Our Opinion: Insurance chaos

We’re still in a stormy state of affairs

November 10, 2009

As Ida moved along in the Gulf yesterday, being reduced from possible hurricane status to a tropical storm or maybe just a big storm, Florida’s run of political as well as climatological good luck had apparently, mercifully, been extended.

In terms of property insurance, homeowners have been living in something of a fool’s paradise in Florida for several years. There’s little evidence that, if a major hurricane strikes, property owners would be sufficiently covered, given the anticipated withdrawal of State Farm from the market — thanks to a political showdown two years ago with Gov. Charlie Crist, who said the insurance giant’s rate request was unreasonable.

But those 770,000 customers are not necessarily ensured of coverage in a market where incoming companies haven’t shown much interest in mom-and-pop properties. These largely unregulated “surplus lines” specialize in high-risk, commercial, waterfront properties instead.

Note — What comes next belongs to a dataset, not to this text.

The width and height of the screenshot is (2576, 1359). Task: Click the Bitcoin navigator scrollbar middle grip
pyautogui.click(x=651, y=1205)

About 40 percent of the companies offering insurance have been experiencing underwriting losses — paying out more than they collect in premiums. Though that is improving a little given a couple of hurricane-free years, other companies are reluctant to come into Florida unless they can charge actuarially sound rates.

Meanwhile, all property owners — including businesses, religious institutions, auto insurance policy holders, local governments, school boards and even nonprofits like the United Way — are paying premiums that would help cover losses on high-risk coastal properties through a state catastrophe fund.

While some efforts have been made to require coastal property owners to “harden” their properties, success has been minimal at best. There should be no choice for coastal property owners: They should participate in storm-mitigation programs (My Safe Florida Home includes programs for low-income folks, too) or go without insurance.

As environmental groups remind us, building codes on coastal properties, setback lines and so forth, are inadequately enforced, meaning more subsidizing by noncoastal property owners.

So far, nothing is in place to begin to level the playing field.

Nor is there much stability in our vulnerable coastal state when even the so-called “insurer of last resort,” Citizens Property Insurance Corp., is perpetually underfunded. If a catastrophic storm hits, depending on how high the population area it strikes, Florida’s economy would be devastated.

Some property insurance reform efforts were adopted last year in the Legislature — but then vetoed by Gov. Charlie Crist, who didn’t want to rock any voter’s boat with reality insurance premiums on coastal properties. Lawmakers do need to take up that Consumer Choice Act again this year, with the goal of bringing competition into the state instead of scaring it off.

Florida needs to keep Citizens from expanding, especially into the commercial markets; it needs to enforce hardening; it needs to establish a firm timeline for getting out of the subsidizing of high-risk coastal properties by low-risk property owners, be they individuals or schools, churches, nonprofits or small businesses.

“We think Florida’s experiment in the insurance market is going to end very badly,” James Massie, an expert in the reinsurance industry, told the editorial board last week. “Florida is the poster boy for what not to do.”

If we get through this hurricane season unscathed, the problems aren’t solved. We are still a vulnerable peninsula, and the urgency and necessity of stabilizing our property insurance system hasn’t gone away either.